The pandemic brought opportunities, with companies negotiating leases arrangement with shorter terms, flexibility to exit, use of less space, and support drop-in availability for employees. “The next step in the continuum is to create a plan of hybrid work which includes having a core main office and then flexible policies around remote work,” Arenas says. A set of responses gives companies the chance to work more effectively with better control of lease costs.

Although the benefit may seem to be for businesses, it also offers opportunities for property owners to reinvent their strategies to remain competitive.

Office space markets in urban locations are seeing “a flight to quality,” says Arenas. Landlords with a class-B or -C location will likely see tenants moving out and spending the same money to take less space in higher quality buildings. “That’s going to put pressure on landlords.”

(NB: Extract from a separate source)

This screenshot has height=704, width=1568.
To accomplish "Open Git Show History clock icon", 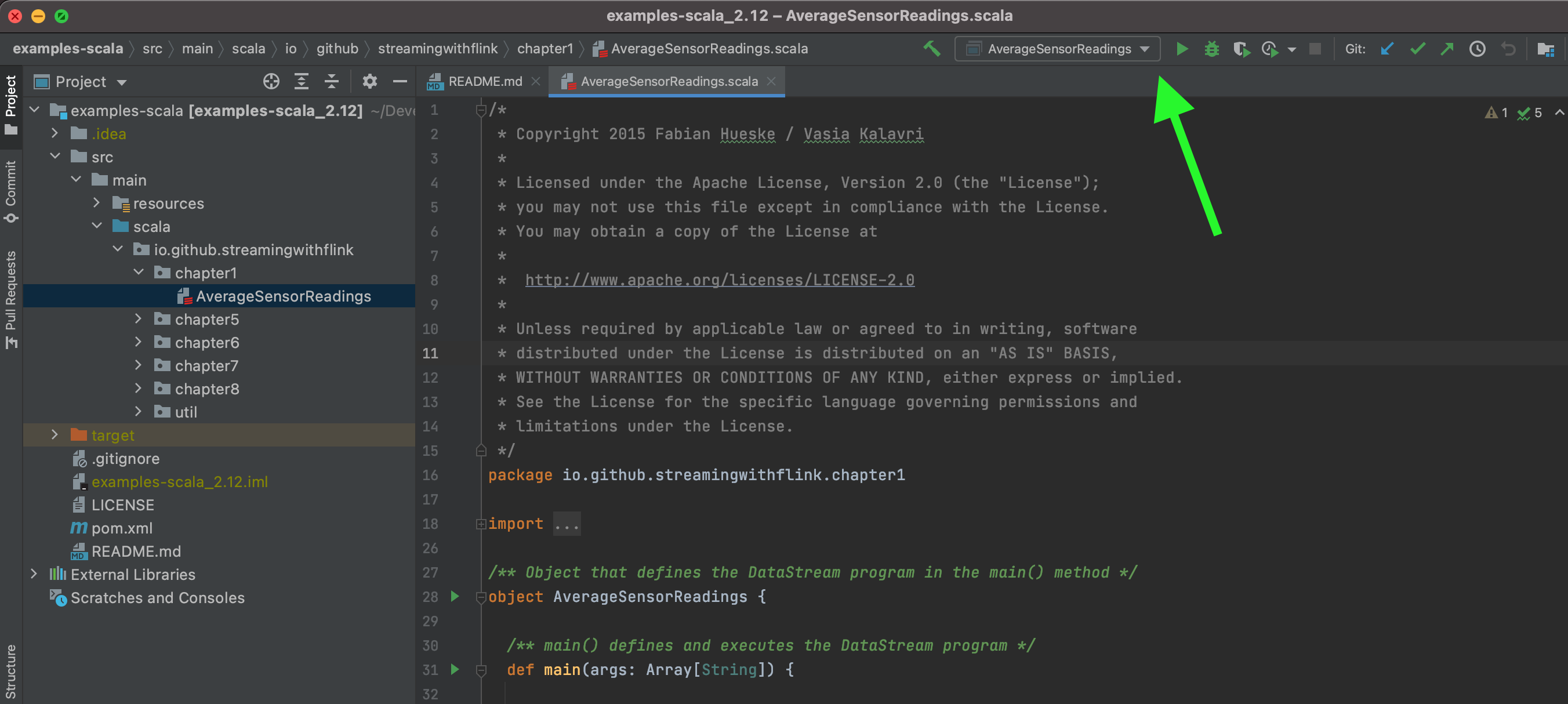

Suburban landlords have faced similar pressures for 10 to 15 years. “They’re really in a position to think in an entrepreneurial way, to try and tackle problems in more aggressive and thoughtful ways. Today and moving forward, suburban owners realized they are in the flexible business.”

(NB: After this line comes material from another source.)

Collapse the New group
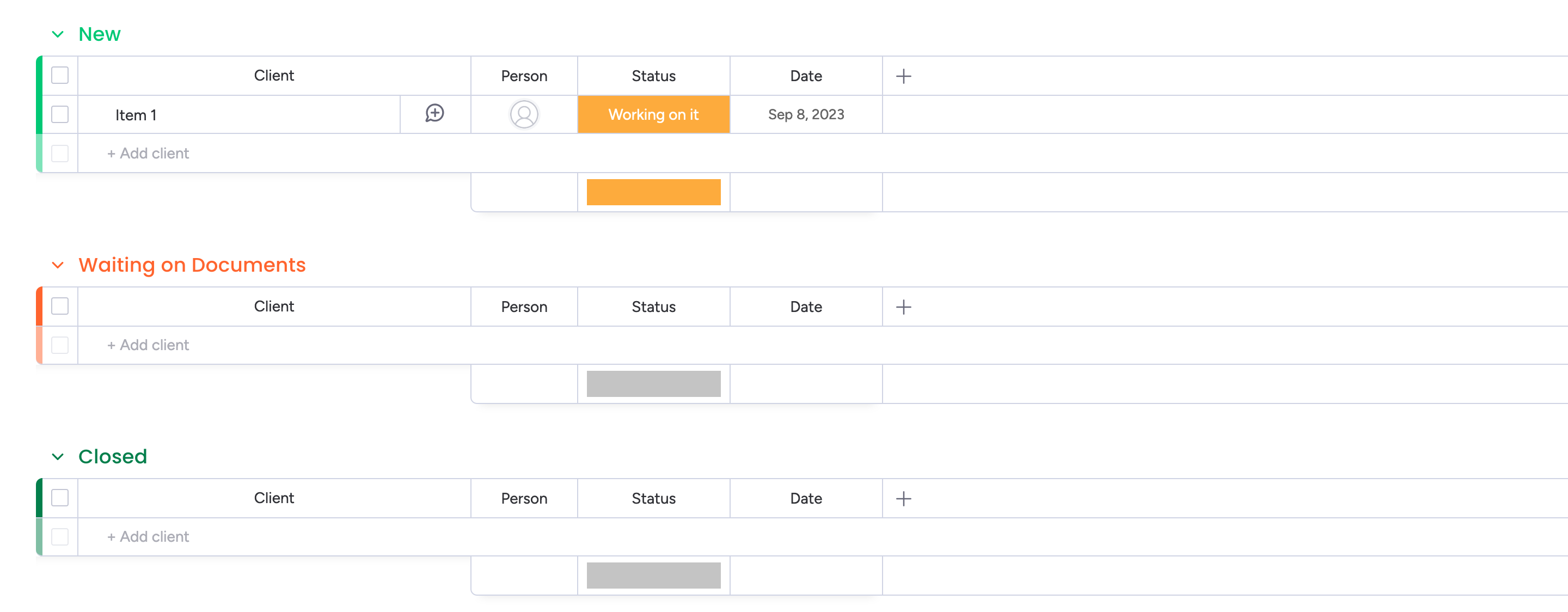(58, 34)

As the pandemic ebbs, or possibly does otherwise with new variants always a possibility, flexibility will be the characteristic that lets office tenants and landlords alike thrive.

Larger companies, trying to coordinate a national response “with more risk-averse strategies and approaches,” as Arenas notes, have faced greater challenges. “They’ve been recalibrating their plans over an almost 18-month period. They have mandates to come back to work when the conditions are right.” But those conditions keep changing, with current status of the pandemic, public responses, and worker sentiment. While the availability of vaccines has helped reopen a path to the office, businesses with suburban flex strategies have come back faster by offering their employees professional workplaces closer to home.

This is a time to consider flexible workspace arrangements, even if for only parts of a workforce. “Companies traditionally haven’t had much choice but to go along with the 10-year lease and five-year renewal,” Arenas says. “That doesn’t match with the business planning horizons and revenue opportunity.”